Welcome, David, to the OEM forum.
No, but I’ve put some thought into the subject, and from a design point of view, this configuration makes life a lot simpler, even though the cost in losses is somewhat higher. One design I’d heard a fair bit of detail about does the switching at a.c, with the load fed by a.c, meaning the flyback ‘diode’ has to be a pair of active devices and timing between the series path and the shunt path becomes super-critical - overlap the conduction and you short the supply, underlap (is this a word?) and you leave the smoothing inductors open-circuit. Either way, something gets destroyed.

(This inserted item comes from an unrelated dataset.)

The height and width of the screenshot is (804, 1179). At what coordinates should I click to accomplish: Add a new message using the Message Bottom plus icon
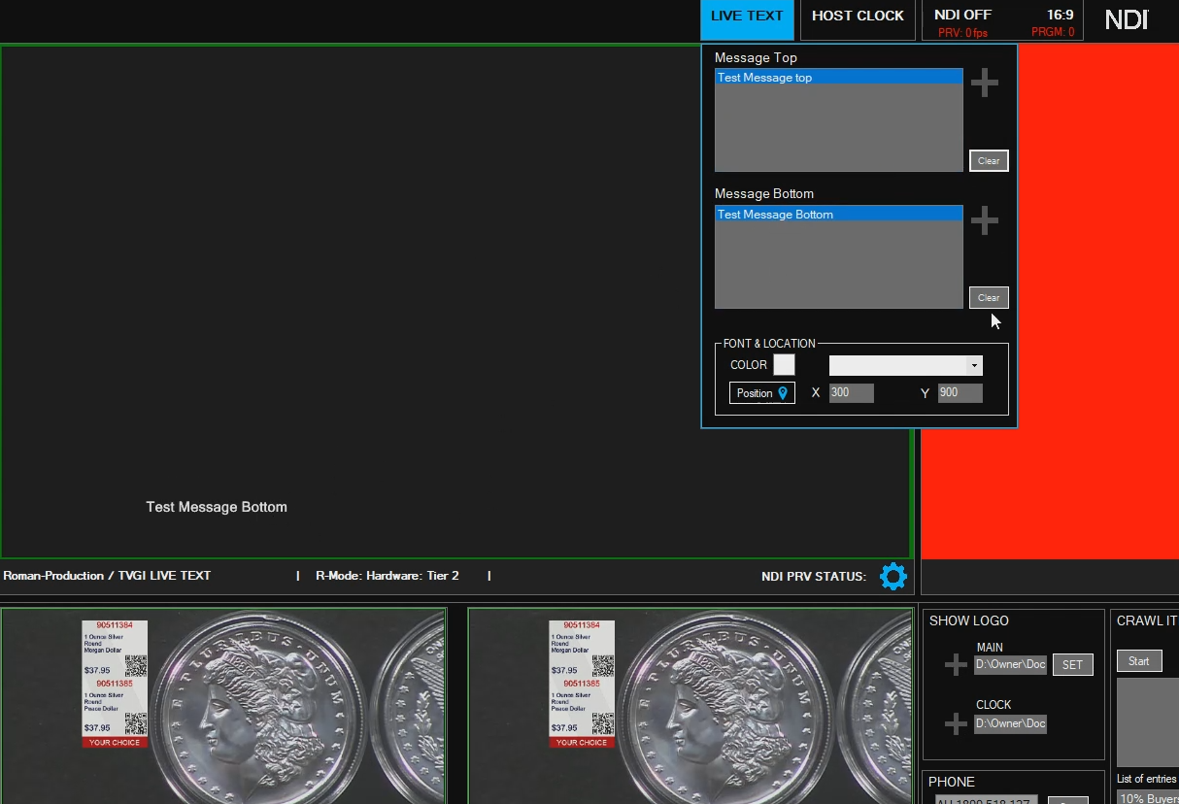click(984, 219)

If the output is d.c, I think your suggestion of a d.c. coupled Hall effect device is the only realistic alternative to measuring the a.c. side with a conventional c.t. If the immersion heaters are “exclusive or”, then can you derive a digital signal to indicate which is receiving power - a neon across the immersion feed and a light-dependent resistor, for example?
But it doesn’t have to be a d.c. output to the immersion heater. If you (it’s hard to put this in words) connect the load and the a.c. terminals of the bridge rectifier in series, with the active switch shorting the d.c. terminals of the bridge, then your load sees a.c (kinder on the thermostat) and the switch sees only unidirectional current and voltage, and the flyback problem is simplified. Have you checked the actual output waveform? In this case you see a pwm chopped but probably smoothed a.c. wave, so the voltage amplitude changes. Note the neutral is then common to input and output, which it won’t be with your suggestion - this is likely the quickest way to check.

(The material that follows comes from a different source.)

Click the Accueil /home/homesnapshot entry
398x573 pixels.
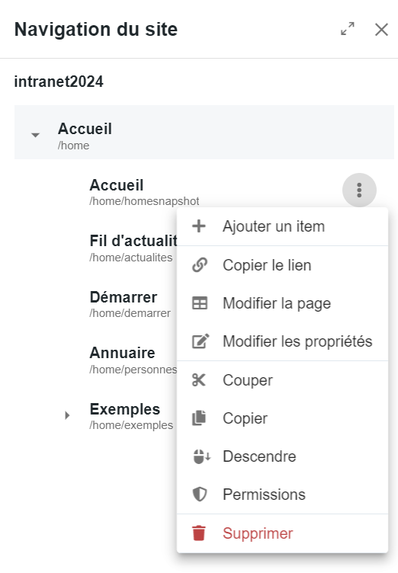(144, 192)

With either of these ‘d.c. switch’ configurations, you have probably 3 semi-conductor devices in series instead of one, hence the increased losses.
I’d suggest running a Spice simulation of both configurations so that you know the voltages and waveforms to expect.
One further consideration if the output is d.c, how are you going to measure the voltage to compute power and energy? You can’t use your Hall effect device because they cost too much current, and you have isolation problems with anything else.